To address the issue whether three-dimensional (3D) offers real operative time advantages to the laparoscopic surgical procedure, we have designed a single-surgeon prospective randomized comparison of 3D versus two-dimensional (2D) imaging during two different bariatric procedures.

Methods

Forty morbidly obese patients were randomized on the day of surgery by a random computer-generated allocation list to receive either a 3D high-definition (HD) display or 2D HD imaging system laparoscopic bariatric procedure by a single experienced surgeon. Forty operations were performed with either a 3D HD display or 2D HD imaging system. After the insertion of the access ports, both surgical procedures were divided in component tasks, and the execution times were compared.

Results

The execution times for the entire procedure and the single tasks were not significantly different between the 2D and 3D groups during sleeve gastrectomy.
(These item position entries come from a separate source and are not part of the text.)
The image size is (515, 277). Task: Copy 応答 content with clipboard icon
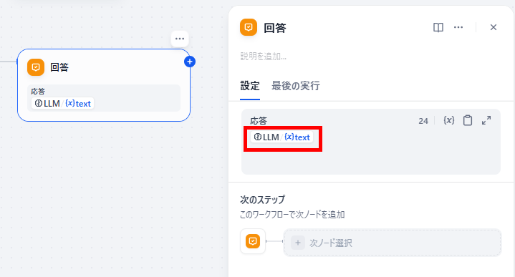468,120
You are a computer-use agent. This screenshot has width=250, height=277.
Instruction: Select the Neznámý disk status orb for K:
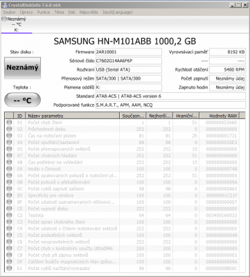(x=4, y=19)
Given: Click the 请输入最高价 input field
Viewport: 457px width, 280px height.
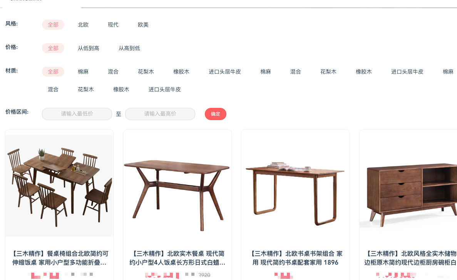Looking at the screenshot, I should 160,114.
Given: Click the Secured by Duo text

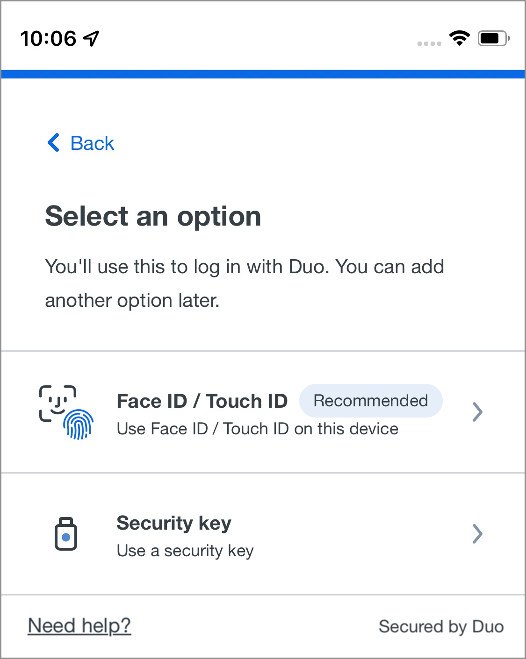Looking at the screenshot, I should pyautogui.click(x=441, y=626).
The execution times for the entire procedure and the single tasks, except for the first one, were significantly different between the 2D and 3D groups during mini-gastric bypass (p < 0.05). The surgeon experienced better depth perception with the 3D system and subjectively reported less strain using 3D vision system rather than the 2D system particularly during longer procedure.

Conclusions

3D imaging seems to decrease the performance time of more difficult bariatric procedures, which involve surgical tasks as suturing and intestinal measurement. Further comparative studies are necessary to address the issue if novice surgeons could benefit from reduced learning curve requested with 3D vision and to verify with greater numbers if 3D imaging can reduce complications.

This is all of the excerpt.